**PROMPT:** Rewrite the material from its beginning up to and including the line with "click(273, 221)", swapping "Login" for "Sign In" and leaving everything else unchanged.

===== GIVEN RECORDS =====

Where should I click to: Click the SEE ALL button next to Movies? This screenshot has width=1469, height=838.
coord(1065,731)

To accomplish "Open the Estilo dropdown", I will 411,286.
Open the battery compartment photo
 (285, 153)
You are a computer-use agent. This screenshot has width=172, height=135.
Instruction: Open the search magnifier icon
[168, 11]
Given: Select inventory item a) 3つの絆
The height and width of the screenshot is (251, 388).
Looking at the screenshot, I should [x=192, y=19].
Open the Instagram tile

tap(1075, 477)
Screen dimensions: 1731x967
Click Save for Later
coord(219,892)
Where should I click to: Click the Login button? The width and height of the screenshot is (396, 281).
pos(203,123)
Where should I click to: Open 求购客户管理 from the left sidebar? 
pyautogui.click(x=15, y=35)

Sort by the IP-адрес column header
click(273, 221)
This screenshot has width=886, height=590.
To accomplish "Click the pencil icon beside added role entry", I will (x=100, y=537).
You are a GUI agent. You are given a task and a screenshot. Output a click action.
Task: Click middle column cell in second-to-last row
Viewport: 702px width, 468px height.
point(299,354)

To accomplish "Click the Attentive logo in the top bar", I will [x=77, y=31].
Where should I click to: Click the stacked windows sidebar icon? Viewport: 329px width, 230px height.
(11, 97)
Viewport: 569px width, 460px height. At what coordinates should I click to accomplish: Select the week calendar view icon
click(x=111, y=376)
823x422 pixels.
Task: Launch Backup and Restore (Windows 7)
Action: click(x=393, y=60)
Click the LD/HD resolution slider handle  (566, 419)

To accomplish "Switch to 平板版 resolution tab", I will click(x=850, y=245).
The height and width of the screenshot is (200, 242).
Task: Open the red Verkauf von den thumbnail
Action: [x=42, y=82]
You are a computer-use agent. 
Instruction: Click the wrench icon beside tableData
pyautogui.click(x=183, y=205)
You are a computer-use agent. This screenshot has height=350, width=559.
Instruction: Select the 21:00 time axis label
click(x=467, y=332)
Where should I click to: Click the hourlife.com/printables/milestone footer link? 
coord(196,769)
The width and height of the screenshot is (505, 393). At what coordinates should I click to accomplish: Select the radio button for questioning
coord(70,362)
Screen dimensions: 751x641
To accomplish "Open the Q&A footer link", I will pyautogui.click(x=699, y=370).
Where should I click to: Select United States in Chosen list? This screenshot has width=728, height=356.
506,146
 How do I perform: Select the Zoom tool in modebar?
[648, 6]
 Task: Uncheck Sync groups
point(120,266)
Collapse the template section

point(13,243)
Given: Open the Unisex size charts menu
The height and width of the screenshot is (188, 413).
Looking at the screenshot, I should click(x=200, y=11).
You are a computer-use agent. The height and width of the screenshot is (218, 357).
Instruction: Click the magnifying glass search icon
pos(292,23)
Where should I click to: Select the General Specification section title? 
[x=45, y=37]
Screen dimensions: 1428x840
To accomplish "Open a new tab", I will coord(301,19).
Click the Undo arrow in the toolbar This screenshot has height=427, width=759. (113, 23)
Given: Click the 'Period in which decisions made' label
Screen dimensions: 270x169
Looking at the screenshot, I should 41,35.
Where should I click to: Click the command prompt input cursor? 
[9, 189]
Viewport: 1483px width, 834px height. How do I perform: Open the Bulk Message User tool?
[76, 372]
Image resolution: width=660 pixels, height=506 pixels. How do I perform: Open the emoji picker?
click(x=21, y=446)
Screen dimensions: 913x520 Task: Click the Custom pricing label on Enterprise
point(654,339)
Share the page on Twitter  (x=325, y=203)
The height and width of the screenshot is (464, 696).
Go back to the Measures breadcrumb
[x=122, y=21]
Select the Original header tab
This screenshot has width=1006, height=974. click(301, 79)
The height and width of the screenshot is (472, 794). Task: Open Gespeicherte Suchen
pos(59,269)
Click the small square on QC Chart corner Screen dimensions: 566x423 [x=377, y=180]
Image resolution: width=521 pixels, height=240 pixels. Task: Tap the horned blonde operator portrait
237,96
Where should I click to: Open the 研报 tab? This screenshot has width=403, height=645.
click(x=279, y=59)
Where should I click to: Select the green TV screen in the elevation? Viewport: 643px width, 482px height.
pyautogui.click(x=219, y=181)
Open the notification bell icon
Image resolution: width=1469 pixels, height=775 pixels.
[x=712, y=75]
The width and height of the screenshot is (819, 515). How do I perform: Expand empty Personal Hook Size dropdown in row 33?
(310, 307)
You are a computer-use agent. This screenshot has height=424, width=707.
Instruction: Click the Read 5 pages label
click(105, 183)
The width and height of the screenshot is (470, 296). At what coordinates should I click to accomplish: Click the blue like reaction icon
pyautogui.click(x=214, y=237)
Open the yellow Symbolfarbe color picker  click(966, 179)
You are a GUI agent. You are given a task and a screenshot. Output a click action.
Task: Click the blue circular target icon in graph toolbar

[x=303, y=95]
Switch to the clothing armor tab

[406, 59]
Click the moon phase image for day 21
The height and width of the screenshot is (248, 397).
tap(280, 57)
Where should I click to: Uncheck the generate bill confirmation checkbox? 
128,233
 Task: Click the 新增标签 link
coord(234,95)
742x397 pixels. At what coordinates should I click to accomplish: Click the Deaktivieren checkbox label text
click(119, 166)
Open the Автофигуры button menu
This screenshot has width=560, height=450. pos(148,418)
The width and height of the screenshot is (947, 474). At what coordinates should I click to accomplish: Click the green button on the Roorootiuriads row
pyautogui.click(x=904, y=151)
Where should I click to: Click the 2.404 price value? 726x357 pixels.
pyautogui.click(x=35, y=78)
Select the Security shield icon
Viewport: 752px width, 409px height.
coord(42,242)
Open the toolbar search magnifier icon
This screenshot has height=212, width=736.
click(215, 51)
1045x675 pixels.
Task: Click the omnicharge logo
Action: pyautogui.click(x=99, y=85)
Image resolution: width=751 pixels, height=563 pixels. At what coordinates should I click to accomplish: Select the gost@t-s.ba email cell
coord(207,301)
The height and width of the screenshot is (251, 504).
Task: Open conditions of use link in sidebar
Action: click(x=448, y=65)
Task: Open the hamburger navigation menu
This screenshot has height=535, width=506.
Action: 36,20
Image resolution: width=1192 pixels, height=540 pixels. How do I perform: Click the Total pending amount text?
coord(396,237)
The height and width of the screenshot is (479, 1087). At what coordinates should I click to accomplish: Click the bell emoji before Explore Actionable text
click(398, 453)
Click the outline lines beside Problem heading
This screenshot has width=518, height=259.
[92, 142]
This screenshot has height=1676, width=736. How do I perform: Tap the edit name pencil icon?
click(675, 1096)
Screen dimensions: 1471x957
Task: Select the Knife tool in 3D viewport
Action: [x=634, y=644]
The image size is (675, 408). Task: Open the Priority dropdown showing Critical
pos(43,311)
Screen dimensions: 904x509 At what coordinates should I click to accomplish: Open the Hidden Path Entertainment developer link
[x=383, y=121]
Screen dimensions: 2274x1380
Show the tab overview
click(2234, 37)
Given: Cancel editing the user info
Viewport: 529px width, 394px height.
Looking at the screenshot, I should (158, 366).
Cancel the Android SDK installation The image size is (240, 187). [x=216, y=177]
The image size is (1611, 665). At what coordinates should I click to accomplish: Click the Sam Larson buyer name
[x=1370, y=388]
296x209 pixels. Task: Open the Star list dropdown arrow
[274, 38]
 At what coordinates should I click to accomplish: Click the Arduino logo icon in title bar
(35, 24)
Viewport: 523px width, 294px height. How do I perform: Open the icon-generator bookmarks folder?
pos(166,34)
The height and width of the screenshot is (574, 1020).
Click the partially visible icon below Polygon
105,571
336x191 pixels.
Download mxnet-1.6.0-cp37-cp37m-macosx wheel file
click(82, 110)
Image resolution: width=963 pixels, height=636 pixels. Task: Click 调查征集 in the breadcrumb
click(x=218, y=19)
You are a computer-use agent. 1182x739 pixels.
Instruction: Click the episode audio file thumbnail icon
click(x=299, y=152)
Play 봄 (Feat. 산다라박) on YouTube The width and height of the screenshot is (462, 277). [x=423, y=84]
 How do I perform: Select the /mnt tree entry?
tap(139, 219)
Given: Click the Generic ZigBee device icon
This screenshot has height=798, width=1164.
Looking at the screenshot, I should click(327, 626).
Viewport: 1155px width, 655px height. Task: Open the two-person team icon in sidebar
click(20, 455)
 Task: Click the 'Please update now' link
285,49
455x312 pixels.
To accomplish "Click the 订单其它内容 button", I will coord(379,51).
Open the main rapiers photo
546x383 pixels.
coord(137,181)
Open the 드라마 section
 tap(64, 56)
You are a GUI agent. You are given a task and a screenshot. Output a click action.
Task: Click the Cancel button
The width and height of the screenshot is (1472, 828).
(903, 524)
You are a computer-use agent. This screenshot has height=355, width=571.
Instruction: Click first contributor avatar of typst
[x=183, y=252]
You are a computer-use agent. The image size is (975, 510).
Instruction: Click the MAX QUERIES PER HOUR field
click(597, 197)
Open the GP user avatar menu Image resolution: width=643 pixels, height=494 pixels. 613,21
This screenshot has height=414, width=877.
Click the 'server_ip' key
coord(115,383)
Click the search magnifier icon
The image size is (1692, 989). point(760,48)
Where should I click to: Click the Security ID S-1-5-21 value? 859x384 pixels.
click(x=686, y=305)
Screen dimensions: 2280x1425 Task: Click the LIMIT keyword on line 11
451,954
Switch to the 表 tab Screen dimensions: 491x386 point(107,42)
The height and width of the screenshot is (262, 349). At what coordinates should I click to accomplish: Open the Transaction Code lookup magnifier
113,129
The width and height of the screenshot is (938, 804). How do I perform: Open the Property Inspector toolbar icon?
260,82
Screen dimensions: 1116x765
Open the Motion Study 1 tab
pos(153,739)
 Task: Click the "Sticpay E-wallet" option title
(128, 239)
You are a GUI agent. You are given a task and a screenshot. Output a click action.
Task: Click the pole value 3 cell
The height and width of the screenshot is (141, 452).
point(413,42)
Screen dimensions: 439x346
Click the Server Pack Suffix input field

=====

**TASK OUTPUT:**
Where should I click to: Click the SEE ALL button next to Movies? This screenshot has width=1469, height=838.
coord(1065,731)

To accomplish "Open the Estilo dropdown", I will 411,286.
Open the battery compartment photo
 (285, 153)
You are a computer-use agent. This screenshot has width=172, height=135.
Instruction: Open the search magnifier icon
[168, 11]
Given: Select inventory item a) 3つの絆
The height and width of the screenshot is (251, 388).
Looking at the screenshot, I should [x=192, y=19].
Open the Instagram tile

tap(1075, 477)
Screen dimensions: 1731x967
Click Save for Later
coord(219,892)
Where should I click to: Click the Sign In button? The width and height of the screenshot is (396, 281).
pos(203,123)
Where should I click to: Open 求购客户管理 from the left sidebar? 
pyautogui.click(x=15, y=35)

Sort by the IP-адрес column header
click(273, 221)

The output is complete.